Tanrı olmadığına göre, şirk koşanın ebediyen cehennem denilen boyutta kalmasının, yanmasının nedeni nedir?
Bunları çok iyi düşünüp anlamak gerekir!
Hz. Muhammed (aleyhisselâm)’a inanmayan, O’nun ALLÂH Rasûlü ve Nebisi olduğuna inanmayan ve dahi buna ŞEHÂDET etmeyen, İslâm Dini’ni, yani ALLÂH Rasûlü’nün açıkladığı Sünnetullâhı (Sistem ve Düzeni) kabul etmemiş demektir! O sistem ve düzeni kabul etmeyen de kendi inancına göre yaşar ve sonuçlarına katlanır!
Biz kimseyi ne cennete sokabiliriz ne de cehenneme atabiliriz!

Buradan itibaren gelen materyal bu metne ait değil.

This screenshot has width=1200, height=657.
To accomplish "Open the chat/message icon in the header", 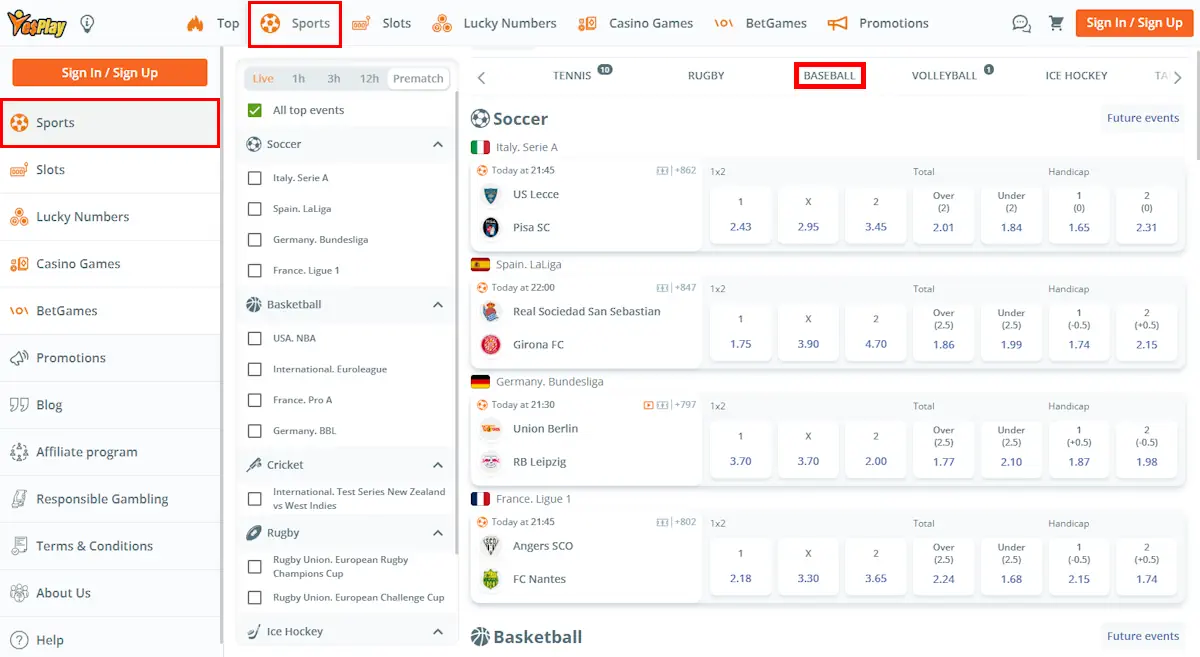I will click(1021, 22).
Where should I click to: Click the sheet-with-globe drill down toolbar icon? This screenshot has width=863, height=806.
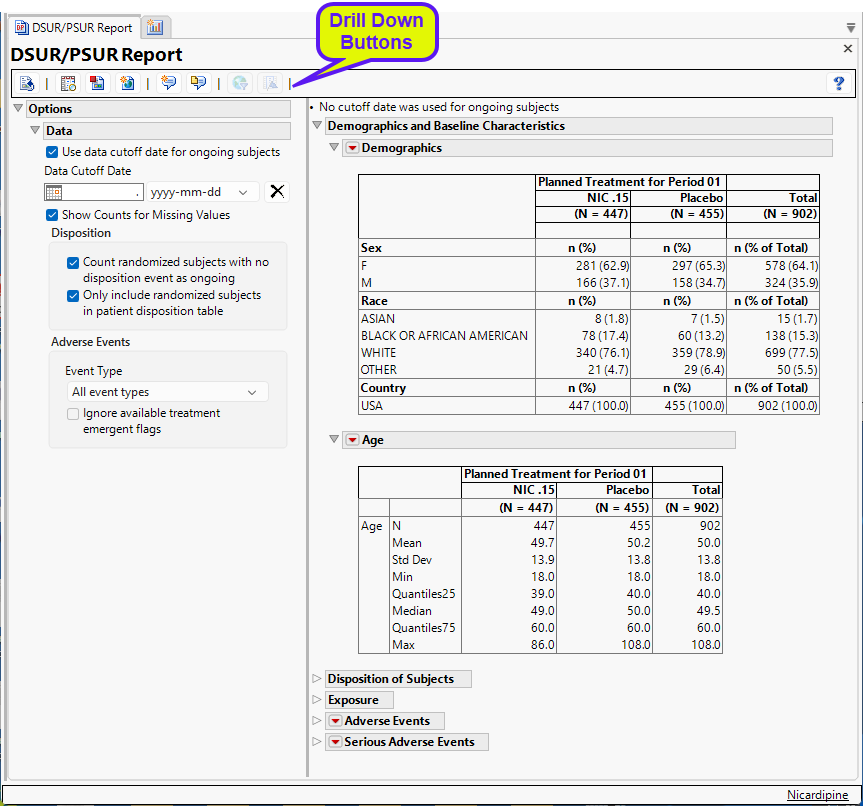click(127, 84)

Herkes kendi idrak kapasitesi ve bunun sonucu kendine çizdiği yaşam biçimiyle cehennemini şekillendirir veya cennetini bezer!
Hz. Muhammed (aleyhisselâm)’a imanı olmayan, onun ALLÂH Rasûlü ve Nebisi olduğuna şehâdet etmeyen ise, O’nun açıkladığı “ALLÂH” ismiyle işaret edileni fark ve idrak edemeyeceği için; otomatikman hayalinde yaratıp bezediği bir tanrıya inanmak durumunda kalacaktır! Sonra da hayalinde yarattığı bu tanrıyı beğenmeyip, yanlışlarını bulacak ve eleştirmeye başlayacaktır!

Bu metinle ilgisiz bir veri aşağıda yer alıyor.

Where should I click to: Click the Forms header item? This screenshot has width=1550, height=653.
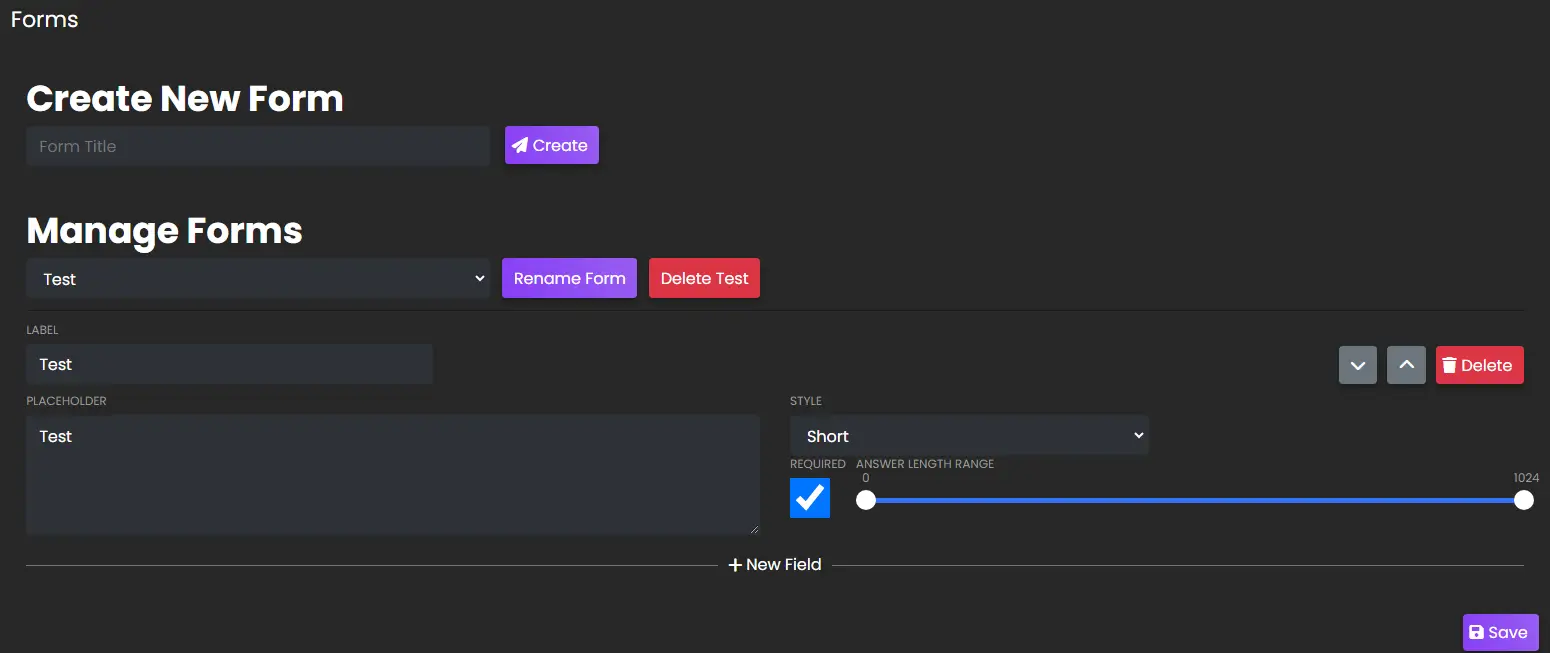pos(43,19)
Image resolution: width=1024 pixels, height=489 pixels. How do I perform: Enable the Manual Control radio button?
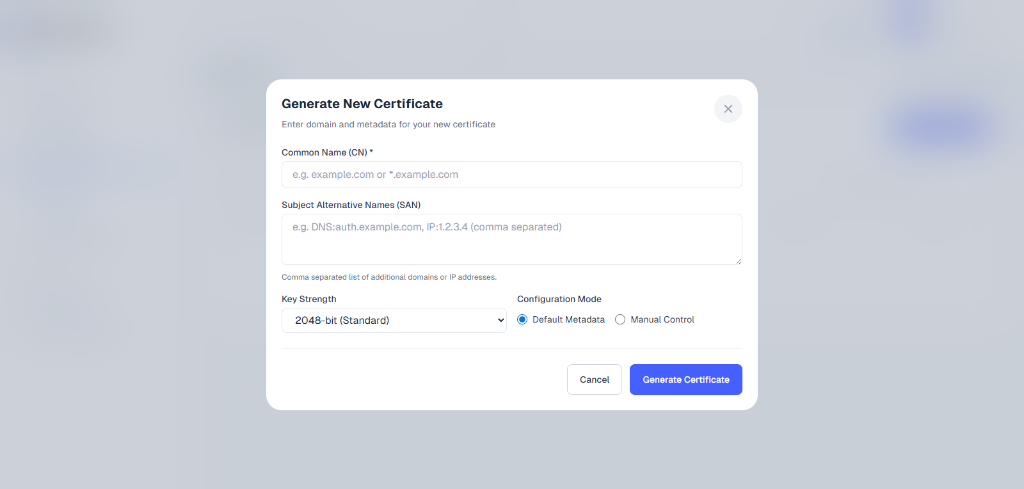click(620, 320)
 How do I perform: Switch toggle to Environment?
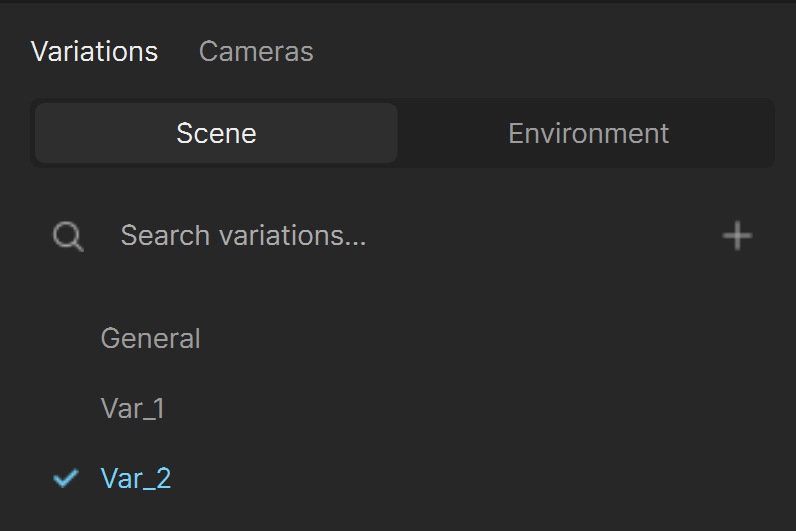coord(588,134)
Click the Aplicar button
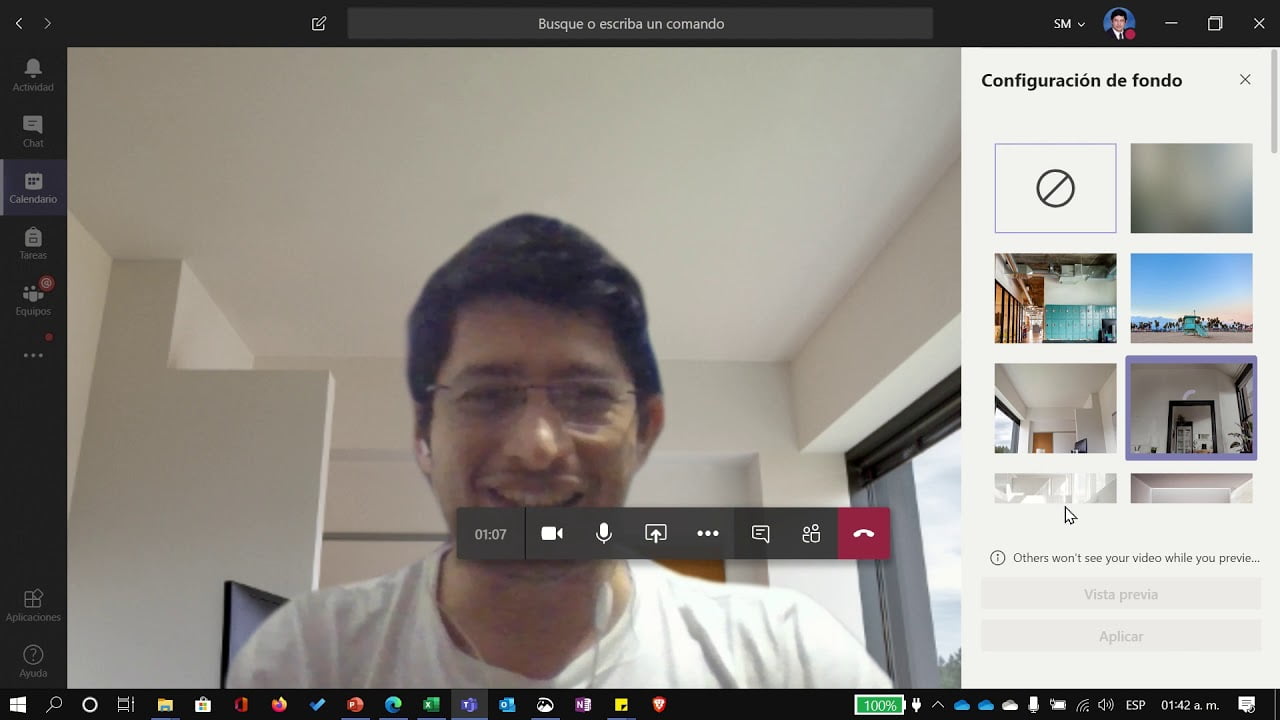This screenshot has width=1280, height=720. (x=1120, y=635)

İçinde yaşadığımız, kimini algılayıp, çoğunluğunu algılayamadığımız tüm kanun ve prensipler, sistemler, Kurân’da “Sünnetullâh” diye isimlendirilen “Sistem ve Düzen”dir ki bize “DİN” adıyla tanıtılmıştır.
“ALLÂH” ismi ile bize bildirilen, eskilerin “evren içre evrenler”, yenilerin “paralel evrenler” dediği tüm yapıları, zamansızlık, “AN” boyutunda ilmiyle, ilminden ve ilminde yaratmıştır!
Tüm evrenler holografik gerçeklik doğrultusunda her bir zerrede mevcuttur!
Rasûlullâh (aleyhisselâm) 1400 küsur yıl önce bu gerçeğe “Zerre küllün aynasıdır” diyerek işaret etmiştir... Bu konuda detaylı bilgiyi “TEK’İN SEYRİ” isimli kitabımızda okuyabilirsiniz.
Bir “NOKTA”dan var edilen tüm evrenler yaratılış amacına göre “Sünnetullâh” kanunlarına göre işlevlerini oluşturmaktadır.
“K” misalinde olduğu üzere, çizgideki bir noktadan açının oluşması benzeri, tüm evrenler yalnızca bir açı içindekilerdir. Uzun çizgide ise bunun gibi sayısız “nokta”lar vardır! Ötesi ise tefekkür dışıdır! “ALLÂH” isminin işareti en azından böyle bir yapı veya varlığadır!
İşte “ALLÂH” ismiyle işaret edilen böylesine muhteşemdir ki, bir tanrı olarak düşünülmekten elbette münezzehtir!